TEXTE À LIRE
- - - - -

Jusqu’au jour, où j’ai rencontré l’Immortelle randonnée trainant sur une table… La curiosité gagnant la partie, j’ai emboité le pas de notre randonneur d’acamédicien.
Mais pourquoi donc de si nombreuses personnes se lancent dans l’aventure ?
Voilà une question tout à fait pertinente concernant le Chemin de Compostelle. Et d’ailleurs, d’une façon plus générale, pourquoi donc partir marcher sur les chemins ?
Mais l’on reste sur sa faim en ce qui concerne les motivations de Rufin.
Dommage. Même si par la suite l’auteur décrit de façon amusante les mutations successives du pèlerin de Compostelle, au fil des kilomètres qui passent. Car, sur le « chemin », le randonneur parcours avant tout un chemin sacré. Un fil d’ariane qui se prolonge tout au long de ces pages.
Les premières étapes s’enchainent avec force détails sur les misères du randonneur. Ampoules, courbatures, fatigues, problèmes digestifs, lessive des chaussettes et rencontres d’un soir, hébergements sommaires et cohabitations difficiles avec les odeurs corporelles et les ronflements intempestifs des autres pèlerins sont au programme.

- - - - -

LIGNES EXTRAITES
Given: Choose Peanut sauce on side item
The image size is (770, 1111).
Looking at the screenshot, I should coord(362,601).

- - - - -

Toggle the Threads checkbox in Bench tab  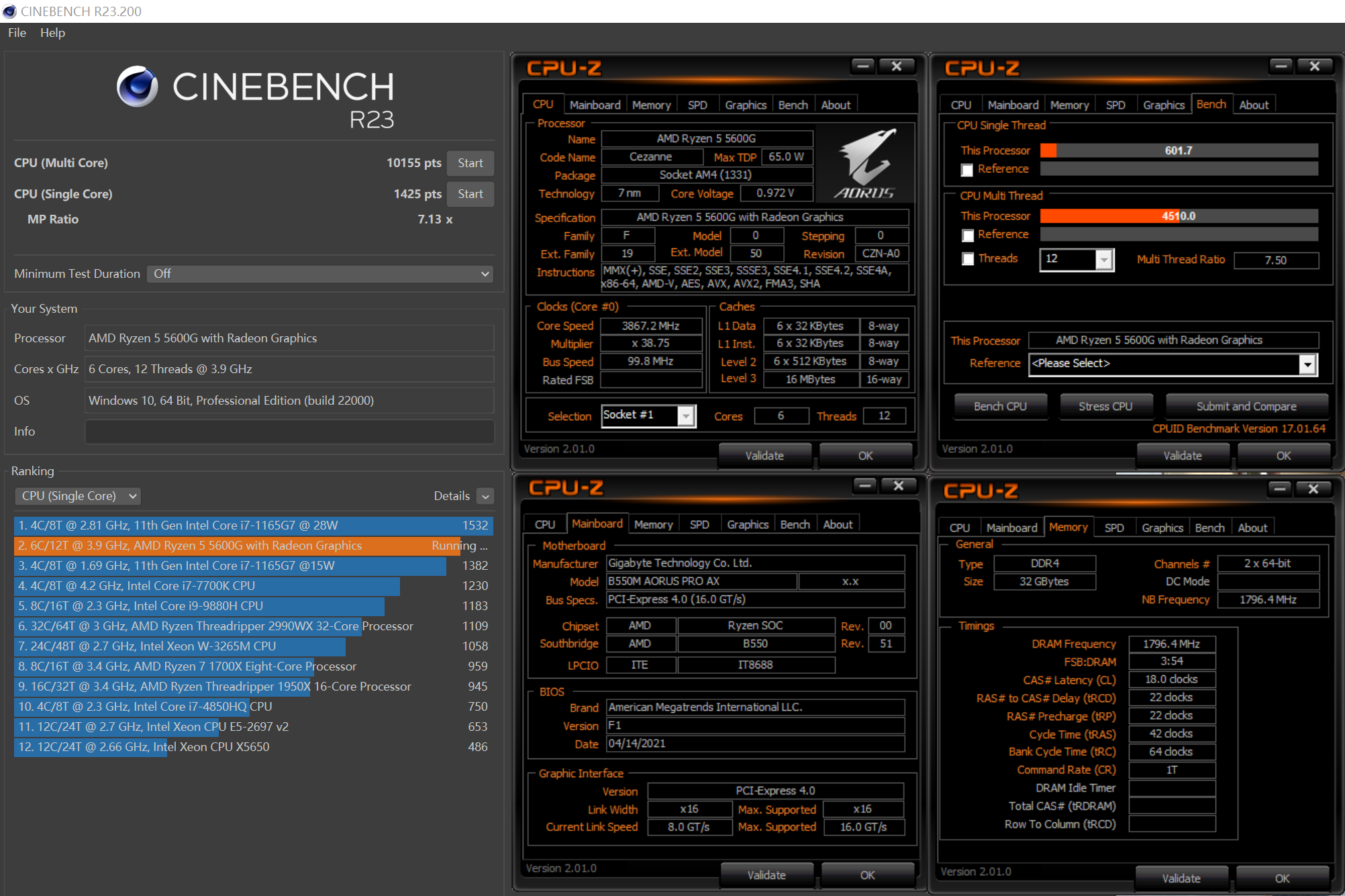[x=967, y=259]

- - - - -

VOS TÂCHES
(1) Répondez aux questions suivantes sur le texte consacré à l'Immortelle randonnée :
(a) Dans quelle situation l'Immortelle randonnée a-t-elle été trouvée ?
(b) Sur quel point le lecteur reste-t-il sur sa faim ?
(c) Quel bruit des autres pèlerins figure parmi les misères du randonneur ?
(2) Prolongez le texte consacré à l'Immortelle randonnée en reprenant après sa dernière phrase.

RÉPONSES PAR TÂCHE
(1)
(a) Elle traînait sur une table.
(b) Sur les motivations de Rufin.
(c) Leurs ronflements intempestifs.

(2)
Franchement, monsieur l’académicien, cela reste au ras des pâquerettes ! Malgré une écriture facile et quelques anecdotes pittoresques, le chemin me semble long…
Reste bien sûr la narration des étapes et ce qui en égaye la monotonie.
Quelques nuitées sous la tente ont ainsi éclairées les souvenirs de l’auteur. Aubes et couchés de soleil au bord de la mer, paysages bucoliques, villages au charme ancestral. Mais aussi la laideur accomplie des fronts de mer surbâtis, les dégâts du tourisme de masse, les banlieues désertes et leurs lotissements tentaculaires, la pluie qui détrempe le moral du pèlerin. Et le petit business quotidien du pèlerinage.
Quelques pages sortent du lot. Telle cette rencontre sous un pont autoroutier d’un cavalier d’un autre âge. Une pause casse-croûte dans un café perdu, la visite impromptue d’une église oubliée.
Au détour d’une phrase, quelques considérations sur la liberté retrouvée du marcheur au long cours dans monde matérialiste et surencadré.
Et aussi cette digression sur l’influence du christianisme dans l’histoire des hommes. Car si ce n’est pas la foi qui mènent les pas de J.C. Rufin, le pèlerin n’échappe pas semble-t-il à l’influence mystique d’un chemin millénaire.
Viennent les Asturies qui marquent de leur empreinte le récit de J.-C. Rufin et lui délie la plume. Une note de bas de page parle de «valeurs de dépouilement, d’union avec la nature et d’épanouissement de soi .»
Une piste que j’aurais aimé voir l’auteur emprunter plus longuement.
Et puis, comme un couperet : « En partant pour Saint-Jacques, je ne cherchais rien et je l’ai trouvé. »
Bon… Ben, on est bien content !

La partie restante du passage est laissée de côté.